__WHAT IS REQUIRED__: From the line containing "Click the swagger brand text" through the last line of the data, both ends included, write out every line exactly; omit the pictures.

[Dataset entries]
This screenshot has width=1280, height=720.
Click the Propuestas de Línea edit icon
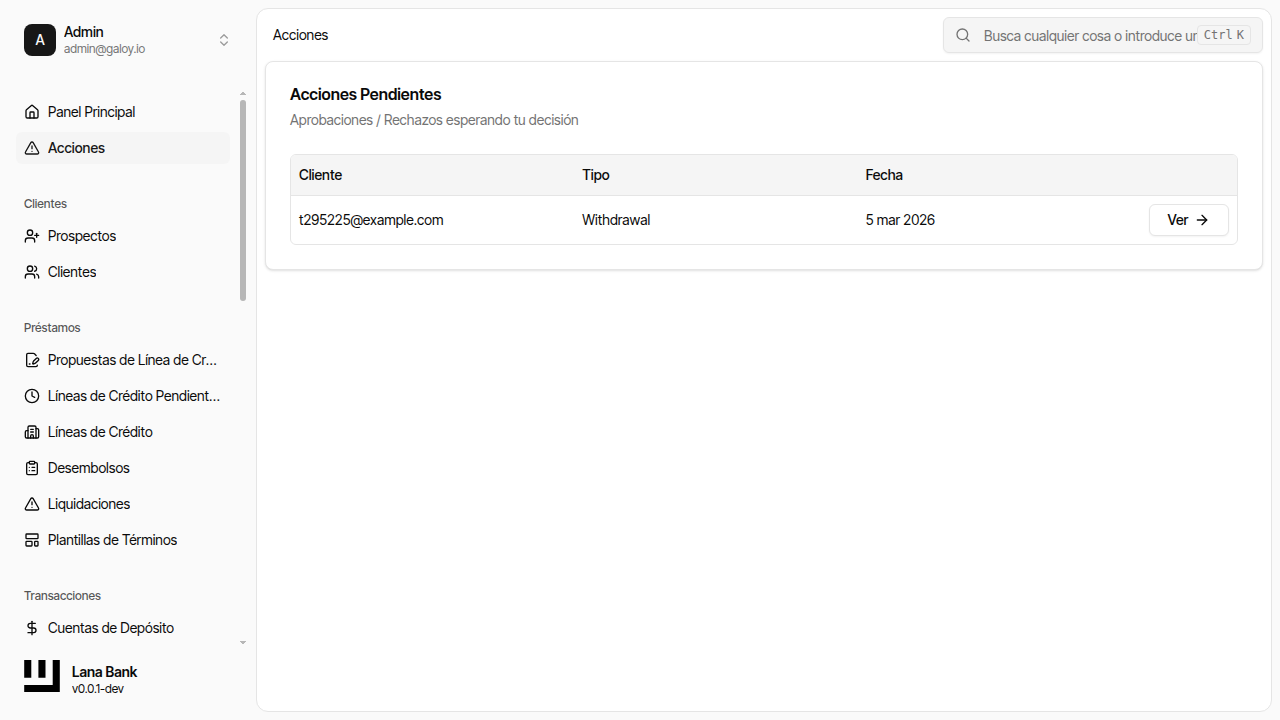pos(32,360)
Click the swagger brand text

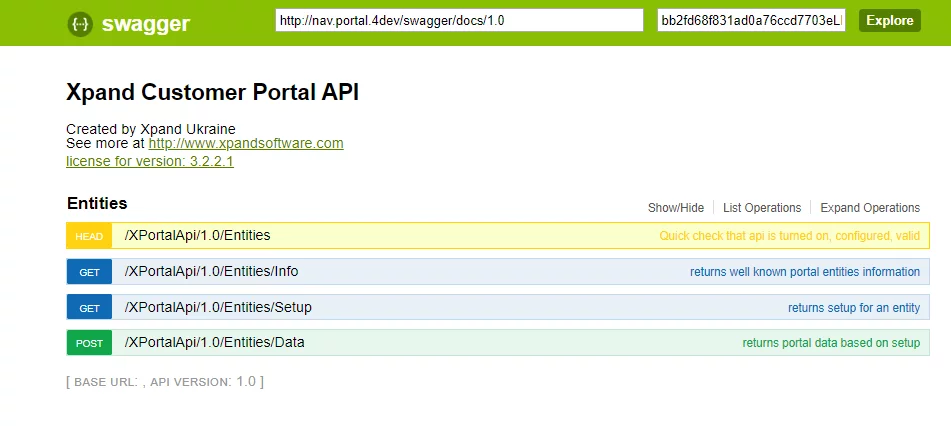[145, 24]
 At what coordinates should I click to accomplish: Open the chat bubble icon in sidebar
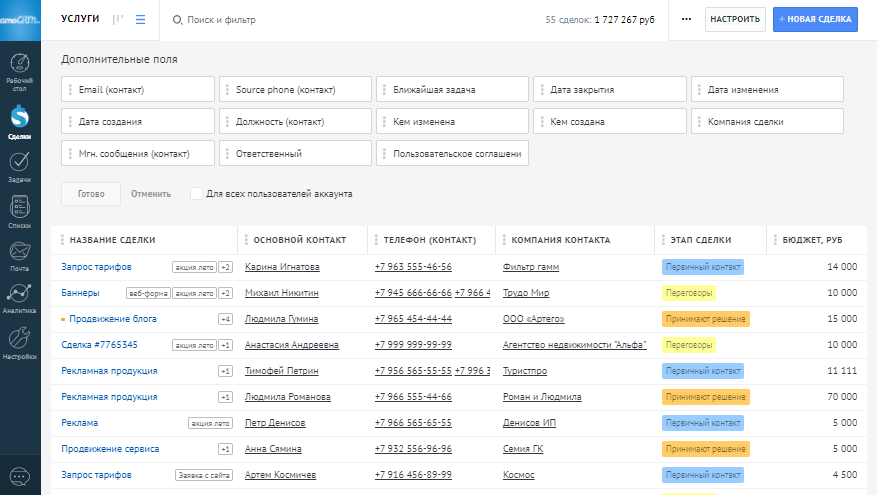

__ANSWER TO THE PROBLEM__:
Click the swagger brand text

[145, 24]
 At what coordinates should I click to accomplish: Open the chat bubble icon in sidebar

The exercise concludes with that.